Next we set to establish the inequality

$$\begin{aligned} \mu _{nr}-\mu _{0r} \ge c \qquad (r=1,\ldots ,n). \end{aligned}$$
(13)

As \(0\le t_{*0}\le t_0^*<y_r<t_{*n}\le t^*_n \le 1\), we clearly have \(0<t_{n}^*-t_{*0}\le 1\) and even \(t_{n}^*-y_r, y_r-t_{*0} \in (0,1)\). Further, we can write \(t_{n}^*-t_{*0}=(t_{n}^*-y_r) +(y_r-t_{*0})\le 1\), so that \((t_{n}^*-y_r)-1\le t_{*0}-y_r<0\). We therefore obtain

$$\begin{aligned} \mu _{nr}-\mu _{0r}&\ge D_-K_r(t_{n}^*-y_r)-D_-K_r(t_{*0}-y_r)\\&\ge D_-K_r(t_{n}^*-y_r)-D_-K_r((t_{n}^*-y_r)-1)\ge c, \end{aligned}$$

using Condition (PM\(_c\)) in the last estimate, we conclude (13).

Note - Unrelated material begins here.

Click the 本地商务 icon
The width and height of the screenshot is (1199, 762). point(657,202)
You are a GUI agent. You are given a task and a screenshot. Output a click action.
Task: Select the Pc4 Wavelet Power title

Finally, let us prove (11). Making use of (12) and then inserting the definition \(a_{jr}:= \mu _{jr} - \mu _{(j-1)r}\) of the entries the left-hand side of (11) becomes a telescopic sum so that

$$\begin{aligned} a_{rr}-\sum _{j=1~j\ne r}^n \vert a_{jr}\vert&= \sum _{j=1}^n a_{jr} = \sum _{j=1}^n \left( \mu _{jr} - \mu _{(j-1)r} \right) = \mu _{nr}-\mu _{0r}, \end{aligned}$$

concluding the proof in view of (13). \(\square \)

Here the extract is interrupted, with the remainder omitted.